**Provided passage:**
>>
Development Portfolio

The higher the percentage of the systems development portfolio in maintenance or high-structured projects, the more the portfolio is a candidate for outsourcing.12 (High-structured projects are those in which the end outputs are clearly defined, there is little opportunity to redefine them, and little or no organizational change is involved in implementing them.) Outsourcers that have access to high-quality, cheap labor pools (in, for example, Russia, India, or Ireland) and good project management skills can consistently outperform, on both cost and quality, a local unit that is caught in a high-cost geographic area and lacks the contacts, skills, and confidence to manage extended relationships. The growth of global fiber-optic networks has made all conventional thinking on where work should be done obsolete. For example, Citibank does much of its processing work in South Dakota, and more than 50,000 programmers are working in India on software development for U.S. and European firms.

High-technology, highly structured work (i.e., building a vehicle tracking system) is also a strong candidate for outsourcing, because the customer needs staff people with specialized, leading-edge technical skills. These technical skills are widely available in countries such as Ireland, India, and the Philippines.

Conversely, large, low-structured projects pose very difficult coordination problems for outsourcing. (Low-structured projects are those in which the end outputs and processes are susceptible to significant evolution as the project unfolds.) Design is iterative, as users discover what they really want by trial and error. As noted earlier, this work requires that the design team be physically much closer to the consumers, thus eliminating significant additional savings. The work can, of course, be outsourced, but it requires more coordination to be effective than the projects we just described. One firm outsourced a large section of this work to a very standards-oriented outsourcer as a way of bringing discipline to an undisciplined organization.13

Organizational Learning

The sophistication of a firm’s organizational learning substantially facilitates its ability to manage an outsourcing arrangement in the systems development area effectively. A significant component of many firms’ applications development portfolios are projects related to business process reengineering or organization transformation.14 Process reengineering seeks to install very different procedures for handling transactions and doing the firm’s work. Organization transformation tries to redesign where decisions in the firm are made and the type of controls used. The success of both types of projects depends on getting internal staff people to radically change the way they work and often involves significant downsizing as well. While much of this restructuring relies on new IT capabilities, at the heart it is an exercise in applied human psychology where 70 percent of the work falls disappointingly short of target.
<<
**Dataset records:**
>>
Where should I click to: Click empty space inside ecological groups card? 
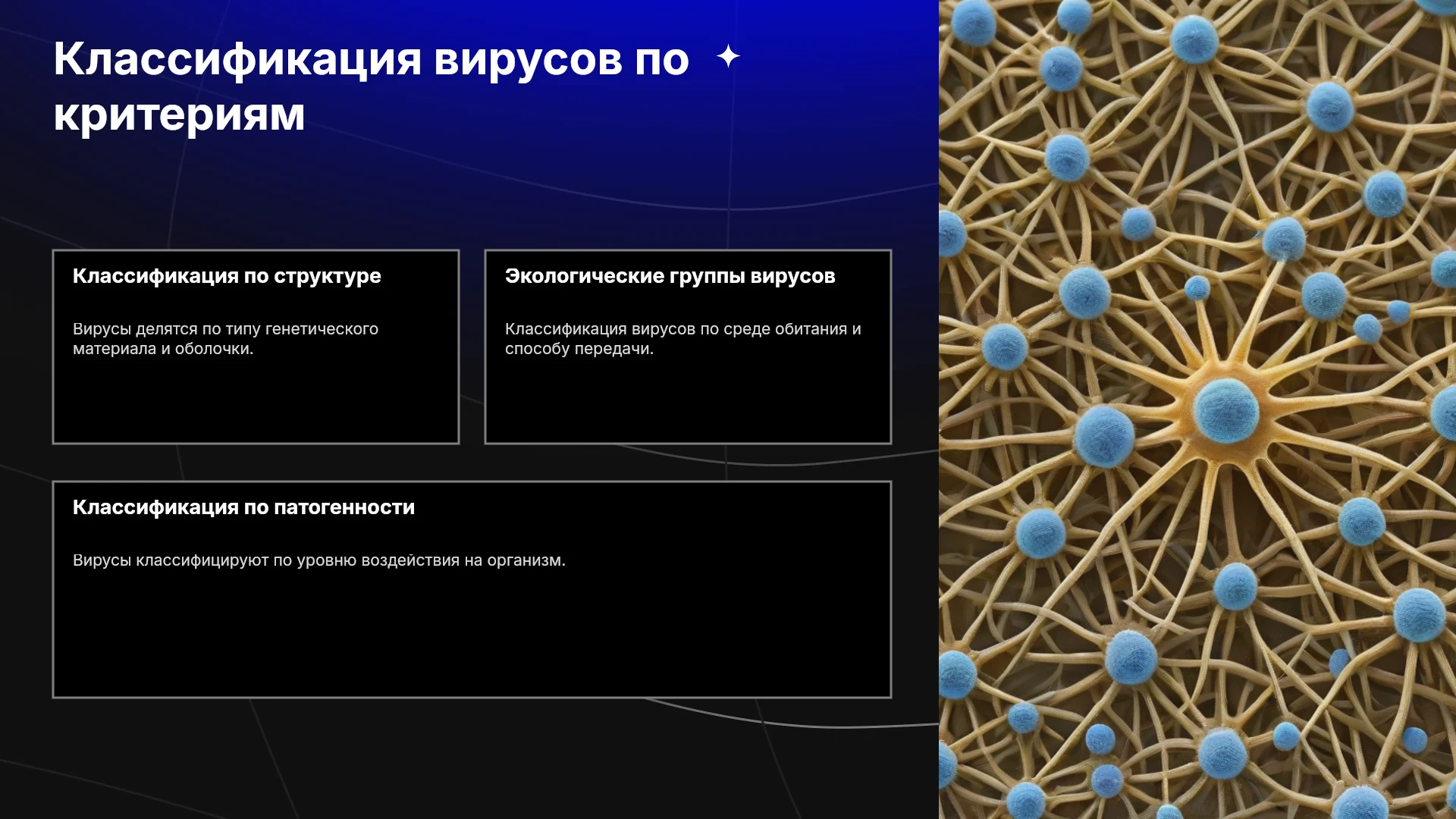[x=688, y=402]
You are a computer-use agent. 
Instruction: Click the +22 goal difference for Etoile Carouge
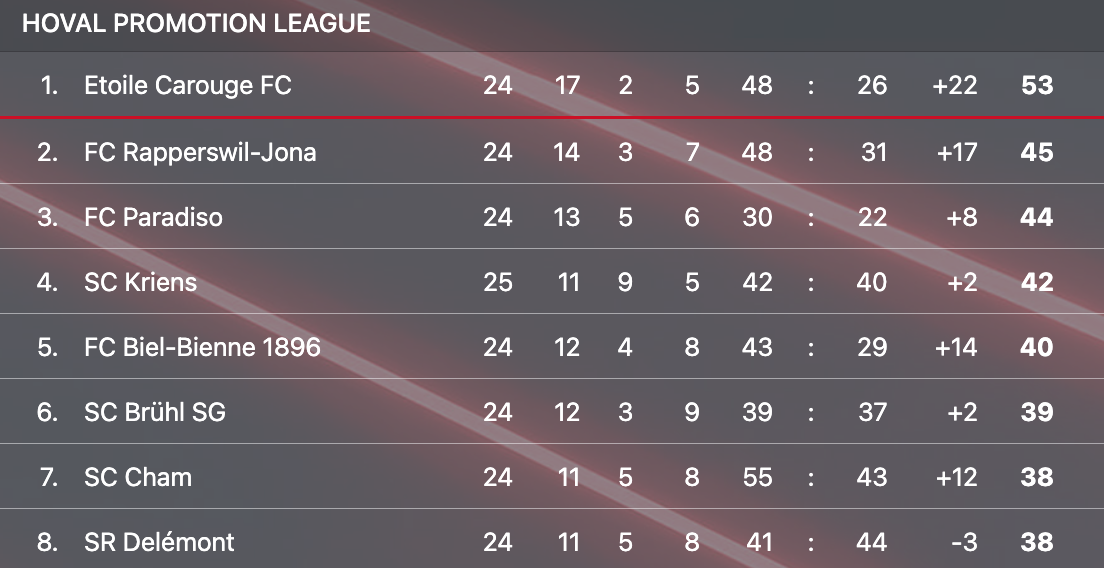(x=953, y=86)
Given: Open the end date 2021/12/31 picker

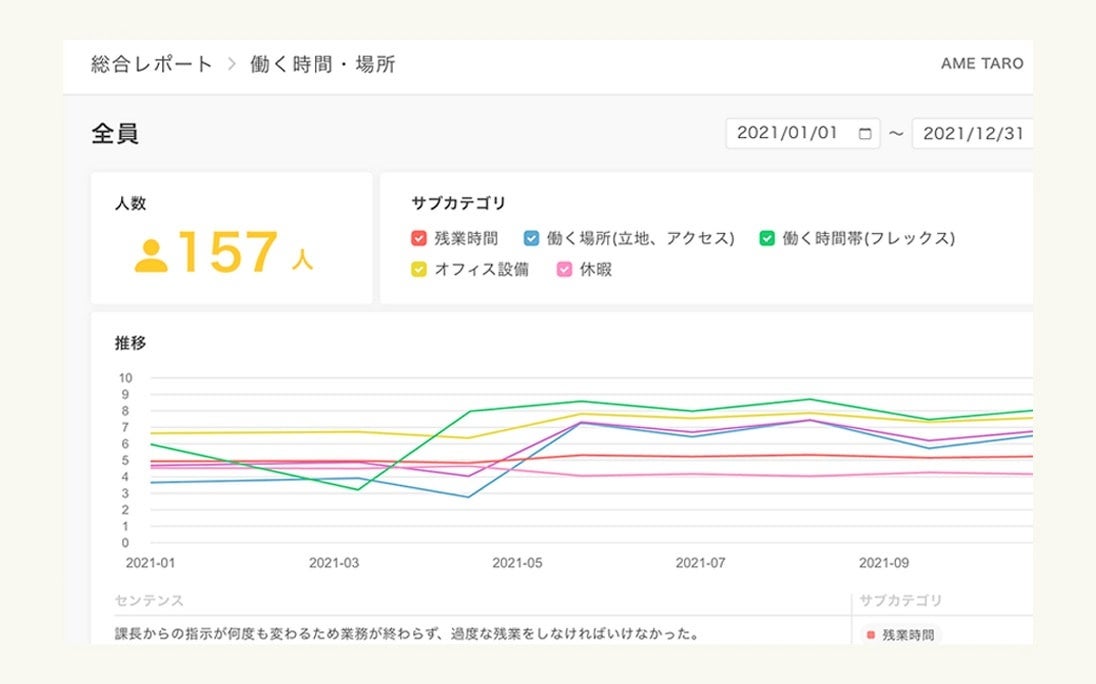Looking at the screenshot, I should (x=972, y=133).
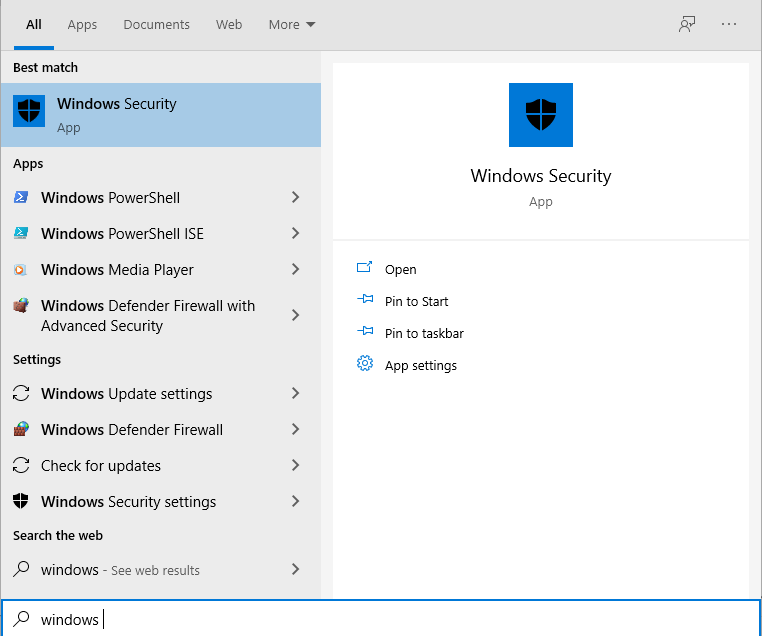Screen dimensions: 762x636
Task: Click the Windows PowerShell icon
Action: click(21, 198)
<<
>>
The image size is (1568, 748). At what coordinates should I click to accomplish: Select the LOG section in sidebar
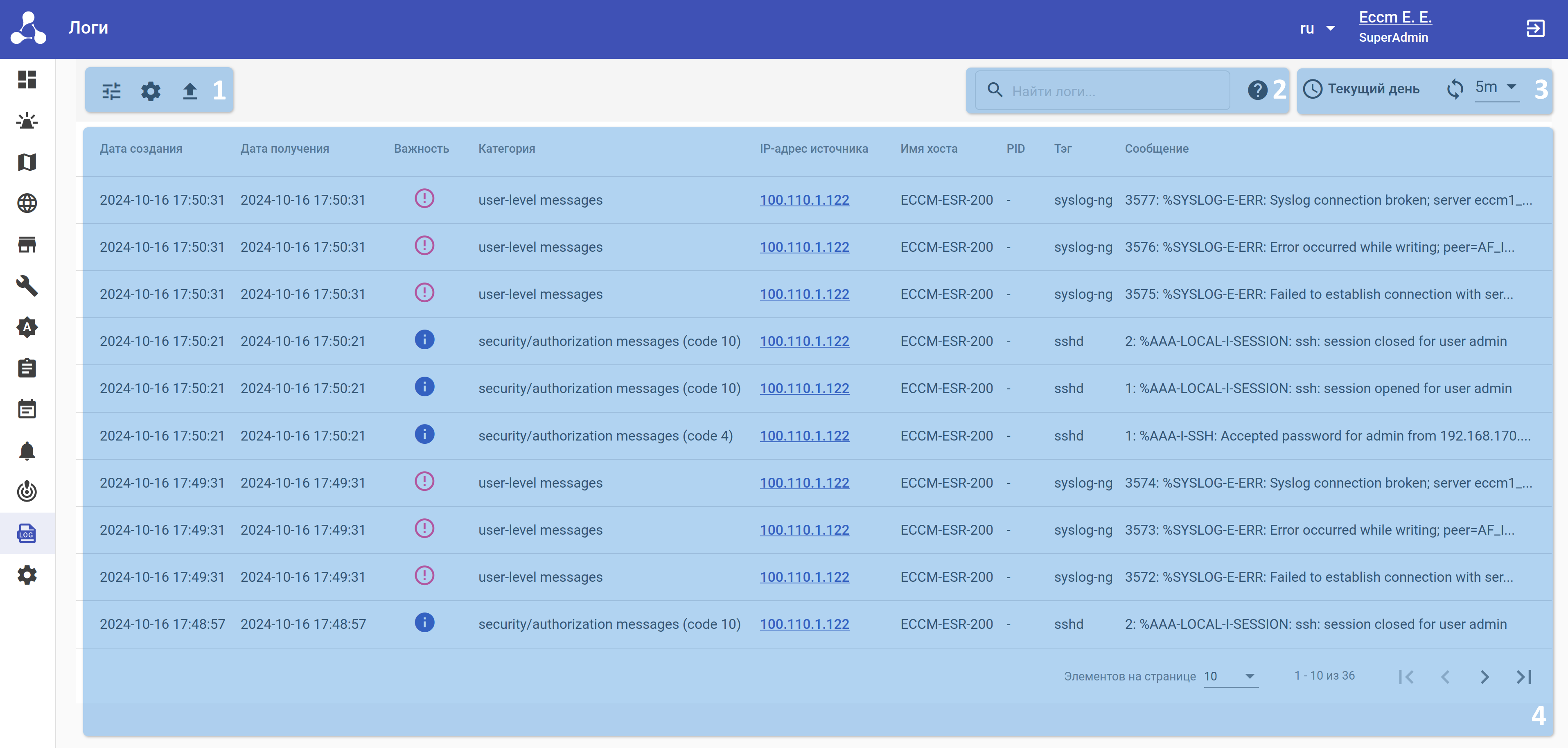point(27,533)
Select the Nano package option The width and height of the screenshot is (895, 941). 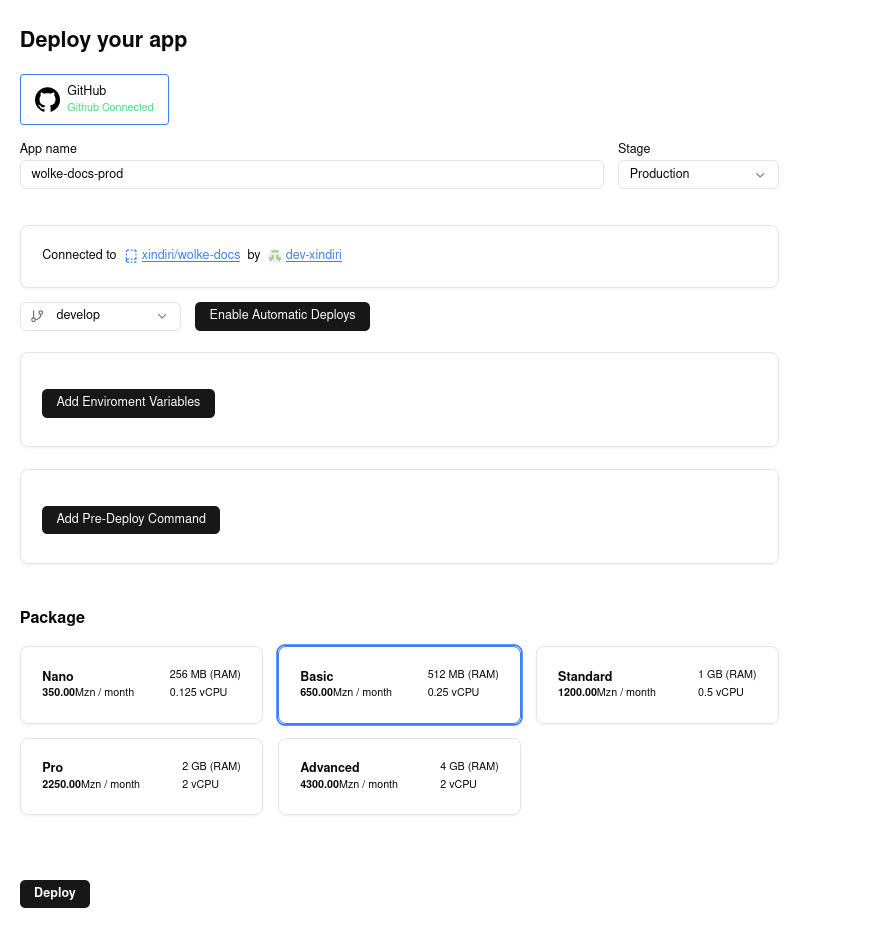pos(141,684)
<<
**Stated problem 1:**
Answer these questions using the outsourcing passage:
(a) Where does Citibank do much of its processing work?
(b) How many programmers are working in India on software development for U.S. and European firms?
(c) What percentage of the work in applied human psychology falls short of target?
**Stated problem 2:**
In the records, from the line with "Where should I" to the line with "(x=953, y=86)", rename "goal difference" to "goal tally" and change nothing else. Leave the pictures out.

**Worked solution 1:**
(a) South Dakota
(b) More than 50,000
(c) 70 percent

**Worked solution 2:**
Where should I click to: Click empty space inside ecological groups card? 
[x=688, y=402]
You are a computer-use agent. 
Instruction: Click the +22 goal tally for Etoile Carouge
(x=953, y=86)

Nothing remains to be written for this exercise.